Family ProgramThe Family Program at CeDAR is designed for family members affected by their loved one’s disease of chemical dependency. It provides education on chemical dependency, helps family members identify issues they may have in relationship to their chemically dependent loved one and begins a healing process for the family.
The goals of the family program are to promote recovery for all members of the family system and reunite the family in a positive manner to promote healing for all. Our staff will assist you to discover and explore your own behaviors, attitudes and feelings, including how to respond in the new environment of recovery in a healthy positive manner.

Please contact [email protected], (720.848.3000) if you are interested in participating in any of these services.

What Can I Do to Help My Loved One Recover?

You can provide them the opportunity to seek treatment for themselves. What you can do for yourself is learn how to hold your boundaries regardless of their substance use. CeDAR’s staff can give you the necessary support and education to take care of yourself, no matter what your loved one does.

Will My Loved One Be Cured After they Attend Treatment?

The “cure” isn’t what you might think. Like any chronic disease, addiction requires dedicated recovery to keep in remission. You can learn about the disease of addiction during Family Week. You’ll also find support from other family members who also have addicted loved ones.

Why Do I Need Help if I’m Not an Addict?

Addiction in the family usually affects everyone involved. Each person deserves to get help in restoring their mental and emotional health. Your addicted loved one already has the support of a treatment team. You deserve a support team of your own.
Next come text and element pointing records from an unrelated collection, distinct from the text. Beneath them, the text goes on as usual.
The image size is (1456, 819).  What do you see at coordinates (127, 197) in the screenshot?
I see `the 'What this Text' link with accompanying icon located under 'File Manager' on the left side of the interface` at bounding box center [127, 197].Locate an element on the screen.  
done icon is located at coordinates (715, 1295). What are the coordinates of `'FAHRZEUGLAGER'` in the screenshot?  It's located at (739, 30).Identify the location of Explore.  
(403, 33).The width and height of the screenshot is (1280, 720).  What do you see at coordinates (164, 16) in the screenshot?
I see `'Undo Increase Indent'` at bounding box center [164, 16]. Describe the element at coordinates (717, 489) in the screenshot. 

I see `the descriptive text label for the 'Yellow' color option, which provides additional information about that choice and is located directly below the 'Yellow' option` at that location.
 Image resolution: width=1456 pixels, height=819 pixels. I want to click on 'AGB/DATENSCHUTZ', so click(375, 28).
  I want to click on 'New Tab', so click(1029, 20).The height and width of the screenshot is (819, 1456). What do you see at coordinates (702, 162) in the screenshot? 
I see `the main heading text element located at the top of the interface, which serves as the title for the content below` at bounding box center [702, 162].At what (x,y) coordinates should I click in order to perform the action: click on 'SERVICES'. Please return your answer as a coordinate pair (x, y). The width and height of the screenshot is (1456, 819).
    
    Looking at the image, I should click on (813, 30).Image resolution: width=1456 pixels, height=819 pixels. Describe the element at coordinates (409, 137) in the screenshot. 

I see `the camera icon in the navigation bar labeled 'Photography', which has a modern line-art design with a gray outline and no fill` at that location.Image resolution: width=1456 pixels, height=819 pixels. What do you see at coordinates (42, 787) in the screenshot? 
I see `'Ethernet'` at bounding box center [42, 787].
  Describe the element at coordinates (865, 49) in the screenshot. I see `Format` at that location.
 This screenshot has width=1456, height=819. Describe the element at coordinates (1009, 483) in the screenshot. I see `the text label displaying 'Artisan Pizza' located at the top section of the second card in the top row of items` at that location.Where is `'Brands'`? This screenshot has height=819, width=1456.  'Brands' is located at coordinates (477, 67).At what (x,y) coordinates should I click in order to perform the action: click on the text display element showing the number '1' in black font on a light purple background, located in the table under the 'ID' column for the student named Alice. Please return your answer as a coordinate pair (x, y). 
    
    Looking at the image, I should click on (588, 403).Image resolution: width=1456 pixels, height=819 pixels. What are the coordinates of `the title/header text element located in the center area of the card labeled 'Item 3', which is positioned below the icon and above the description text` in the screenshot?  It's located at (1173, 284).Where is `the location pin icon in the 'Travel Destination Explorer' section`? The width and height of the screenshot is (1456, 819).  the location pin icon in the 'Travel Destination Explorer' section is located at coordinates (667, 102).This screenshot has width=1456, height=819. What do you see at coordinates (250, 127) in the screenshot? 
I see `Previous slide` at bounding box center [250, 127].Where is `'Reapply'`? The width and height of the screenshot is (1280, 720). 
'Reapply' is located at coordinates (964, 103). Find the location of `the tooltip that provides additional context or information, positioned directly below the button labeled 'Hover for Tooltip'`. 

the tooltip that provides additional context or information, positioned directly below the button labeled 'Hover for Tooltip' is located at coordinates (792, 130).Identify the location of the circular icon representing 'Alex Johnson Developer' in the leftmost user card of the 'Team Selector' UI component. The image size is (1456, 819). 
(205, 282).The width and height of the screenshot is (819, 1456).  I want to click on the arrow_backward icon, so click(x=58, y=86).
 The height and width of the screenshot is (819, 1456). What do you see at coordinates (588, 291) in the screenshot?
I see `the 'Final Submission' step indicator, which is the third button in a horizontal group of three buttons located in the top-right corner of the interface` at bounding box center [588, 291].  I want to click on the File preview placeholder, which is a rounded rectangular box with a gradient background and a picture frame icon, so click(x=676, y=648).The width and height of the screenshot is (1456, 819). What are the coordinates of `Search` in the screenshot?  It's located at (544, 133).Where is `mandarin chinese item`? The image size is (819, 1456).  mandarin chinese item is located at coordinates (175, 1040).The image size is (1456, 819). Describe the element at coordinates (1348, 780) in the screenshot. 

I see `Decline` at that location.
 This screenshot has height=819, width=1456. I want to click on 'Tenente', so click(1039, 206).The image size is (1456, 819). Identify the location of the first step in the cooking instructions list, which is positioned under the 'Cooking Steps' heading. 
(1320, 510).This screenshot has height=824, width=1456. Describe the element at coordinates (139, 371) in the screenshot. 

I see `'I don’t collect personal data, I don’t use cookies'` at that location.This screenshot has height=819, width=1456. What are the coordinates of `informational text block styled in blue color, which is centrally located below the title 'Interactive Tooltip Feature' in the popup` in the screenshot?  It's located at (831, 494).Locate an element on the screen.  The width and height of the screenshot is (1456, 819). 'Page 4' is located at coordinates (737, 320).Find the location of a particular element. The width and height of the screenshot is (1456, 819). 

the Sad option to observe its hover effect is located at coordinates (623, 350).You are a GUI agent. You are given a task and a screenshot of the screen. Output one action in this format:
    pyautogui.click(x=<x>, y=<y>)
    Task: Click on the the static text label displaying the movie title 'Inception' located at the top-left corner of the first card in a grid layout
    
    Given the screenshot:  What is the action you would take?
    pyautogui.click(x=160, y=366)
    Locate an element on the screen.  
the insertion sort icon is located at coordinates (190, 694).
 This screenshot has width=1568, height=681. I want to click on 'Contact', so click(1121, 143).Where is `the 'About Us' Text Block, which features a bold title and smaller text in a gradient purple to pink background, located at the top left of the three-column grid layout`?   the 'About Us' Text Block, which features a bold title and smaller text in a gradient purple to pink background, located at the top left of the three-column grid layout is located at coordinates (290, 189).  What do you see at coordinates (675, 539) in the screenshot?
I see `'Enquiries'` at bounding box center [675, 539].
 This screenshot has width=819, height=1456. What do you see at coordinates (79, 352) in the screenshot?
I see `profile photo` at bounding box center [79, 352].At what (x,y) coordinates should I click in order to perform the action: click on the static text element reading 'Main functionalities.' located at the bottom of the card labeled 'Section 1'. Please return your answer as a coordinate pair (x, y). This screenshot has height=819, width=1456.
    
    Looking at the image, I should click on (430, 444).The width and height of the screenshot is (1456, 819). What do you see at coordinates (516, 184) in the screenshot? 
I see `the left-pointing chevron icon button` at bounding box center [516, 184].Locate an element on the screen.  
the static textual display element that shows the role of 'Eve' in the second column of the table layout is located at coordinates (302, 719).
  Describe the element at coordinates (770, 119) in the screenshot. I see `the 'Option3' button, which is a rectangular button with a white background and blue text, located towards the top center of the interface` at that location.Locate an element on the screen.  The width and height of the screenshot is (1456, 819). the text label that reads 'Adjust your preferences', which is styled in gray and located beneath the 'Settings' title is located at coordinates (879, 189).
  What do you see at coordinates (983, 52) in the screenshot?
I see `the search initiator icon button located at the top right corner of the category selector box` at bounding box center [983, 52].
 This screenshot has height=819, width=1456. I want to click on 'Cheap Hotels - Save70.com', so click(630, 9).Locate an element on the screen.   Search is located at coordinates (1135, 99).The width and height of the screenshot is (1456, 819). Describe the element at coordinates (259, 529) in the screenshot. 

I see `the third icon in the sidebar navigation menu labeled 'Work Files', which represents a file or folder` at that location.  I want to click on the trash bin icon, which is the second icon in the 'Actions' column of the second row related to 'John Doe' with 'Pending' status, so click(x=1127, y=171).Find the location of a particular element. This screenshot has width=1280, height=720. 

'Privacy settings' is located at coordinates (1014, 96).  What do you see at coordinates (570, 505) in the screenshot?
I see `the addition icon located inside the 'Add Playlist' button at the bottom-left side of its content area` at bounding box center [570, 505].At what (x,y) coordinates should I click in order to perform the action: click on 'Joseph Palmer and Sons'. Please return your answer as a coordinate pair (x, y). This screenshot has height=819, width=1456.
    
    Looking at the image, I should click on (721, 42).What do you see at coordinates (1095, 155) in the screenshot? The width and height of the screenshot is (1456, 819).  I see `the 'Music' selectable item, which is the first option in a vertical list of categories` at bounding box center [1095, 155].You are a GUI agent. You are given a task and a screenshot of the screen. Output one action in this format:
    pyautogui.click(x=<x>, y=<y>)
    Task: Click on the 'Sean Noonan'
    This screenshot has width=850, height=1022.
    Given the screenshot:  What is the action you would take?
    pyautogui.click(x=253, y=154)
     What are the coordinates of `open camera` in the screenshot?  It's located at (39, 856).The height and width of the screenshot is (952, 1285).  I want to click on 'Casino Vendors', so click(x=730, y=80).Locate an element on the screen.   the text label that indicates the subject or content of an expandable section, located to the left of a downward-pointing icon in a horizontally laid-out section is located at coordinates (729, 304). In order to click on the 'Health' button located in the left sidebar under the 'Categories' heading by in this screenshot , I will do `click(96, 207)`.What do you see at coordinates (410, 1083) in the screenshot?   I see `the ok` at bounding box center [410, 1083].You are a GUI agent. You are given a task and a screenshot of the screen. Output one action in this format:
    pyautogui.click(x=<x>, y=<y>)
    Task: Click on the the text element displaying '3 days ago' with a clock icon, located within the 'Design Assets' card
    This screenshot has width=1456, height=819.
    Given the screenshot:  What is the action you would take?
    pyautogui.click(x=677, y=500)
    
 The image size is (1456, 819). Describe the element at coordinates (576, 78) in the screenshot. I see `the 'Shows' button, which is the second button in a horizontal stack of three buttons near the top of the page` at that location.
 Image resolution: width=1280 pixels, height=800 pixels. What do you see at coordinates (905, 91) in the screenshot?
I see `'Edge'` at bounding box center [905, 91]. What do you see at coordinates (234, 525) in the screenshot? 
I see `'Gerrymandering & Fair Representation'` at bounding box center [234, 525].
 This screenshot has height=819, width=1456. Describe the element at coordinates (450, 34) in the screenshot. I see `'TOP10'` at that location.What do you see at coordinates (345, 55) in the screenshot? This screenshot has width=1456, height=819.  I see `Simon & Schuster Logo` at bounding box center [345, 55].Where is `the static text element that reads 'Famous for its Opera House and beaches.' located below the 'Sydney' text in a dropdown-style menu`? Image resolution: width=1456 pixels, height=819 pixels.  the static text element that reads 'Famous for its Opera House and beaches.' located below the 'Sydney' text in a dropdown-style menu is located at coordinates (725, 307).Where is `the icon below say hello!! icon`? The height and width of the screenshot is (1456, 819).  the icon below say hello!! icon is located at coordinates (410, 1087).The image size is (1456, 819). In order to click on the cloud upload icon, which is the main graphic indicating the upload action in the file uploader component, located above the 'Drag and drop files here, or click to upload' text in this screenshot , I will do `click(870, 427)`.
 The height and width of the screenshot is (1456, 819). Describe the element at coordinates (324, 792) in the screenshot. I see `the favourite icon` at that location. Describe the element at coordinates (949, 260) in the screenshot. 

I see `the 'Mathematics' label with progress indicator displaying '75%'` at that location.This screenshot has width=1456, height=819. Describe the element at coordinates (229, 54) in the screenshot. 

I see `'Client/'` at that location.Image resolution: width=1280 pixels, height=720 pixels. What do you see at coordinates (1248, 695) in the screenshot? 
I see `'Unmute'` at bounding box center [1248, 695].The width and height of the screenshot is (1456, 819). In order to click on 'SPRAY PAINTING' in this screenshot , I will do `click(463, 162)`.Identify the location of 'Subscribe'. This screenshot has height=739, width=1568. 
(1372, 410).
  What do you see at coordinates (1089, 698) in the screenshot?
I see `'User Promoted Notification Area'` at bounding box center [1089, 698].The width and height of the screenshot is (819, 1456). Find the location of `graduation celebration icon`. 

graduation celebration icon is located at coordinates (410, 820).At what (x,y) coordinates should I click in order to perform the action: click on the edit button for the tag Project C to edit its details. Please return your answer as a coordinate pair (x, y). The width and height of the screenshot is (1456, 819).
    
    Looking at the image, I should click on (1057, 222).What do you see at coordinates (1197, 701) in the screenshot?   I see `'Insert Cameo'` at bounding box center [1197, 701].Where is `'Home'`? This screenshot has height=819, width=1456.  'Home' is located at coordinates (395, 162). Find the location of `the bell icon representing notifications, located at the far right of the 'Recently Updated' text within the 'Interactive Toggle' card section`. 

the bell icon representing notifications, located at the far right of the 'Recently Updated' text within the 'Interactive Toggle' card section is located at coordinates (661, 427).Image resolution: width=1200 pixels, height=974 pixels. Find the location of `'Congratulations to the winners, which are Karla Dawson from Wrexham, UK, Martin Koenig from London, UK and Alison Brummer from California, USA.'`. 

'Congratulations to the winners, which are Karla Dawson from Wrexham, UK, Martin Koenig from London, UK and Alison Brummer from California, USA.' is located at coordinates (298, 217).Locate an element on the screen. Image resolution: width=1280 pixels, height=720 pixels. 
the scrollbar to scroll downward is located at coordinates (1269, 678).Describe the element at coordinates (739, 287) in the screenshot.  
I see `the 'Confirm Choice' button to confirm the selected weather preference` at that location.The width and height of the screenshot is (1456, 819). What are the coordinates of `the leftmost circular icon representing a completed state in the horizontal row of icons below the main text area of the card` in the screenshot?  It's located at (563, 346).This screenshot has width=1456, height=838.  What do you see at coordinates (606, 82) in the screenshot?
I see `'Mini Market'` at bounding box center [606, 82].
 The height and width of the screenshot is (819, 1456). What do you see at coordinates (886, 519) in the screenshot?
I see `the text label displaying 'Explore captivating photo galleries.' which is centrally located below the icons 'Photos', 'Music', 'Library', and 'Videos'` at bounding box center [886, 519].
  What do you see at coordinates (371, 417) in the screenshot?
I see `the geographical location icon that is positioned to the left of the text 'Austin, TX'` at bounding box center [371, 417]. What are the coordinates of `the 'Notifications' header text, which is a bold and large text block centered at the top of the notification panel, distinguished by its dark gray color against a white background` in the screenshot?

Dealing with Past Mistakes

People with substance use disorder often have trouble coping with guilt associated with the pain caused by their addiction. Family members of people with substance use disorder also experience their own kind of guilt.

Freeing yourself from the weight of any shame or guilt you are carrying can only strengthen the sobriety of your loved one and help you learn from your mistakes.

Addiction never goes away; it is never cured. Substance use disorder will always need to be managed. Once you’re an addict, there is no such thing as casual drug or alcohol use. Recovery is only achieved by fully abstaining from the substances that are harming you.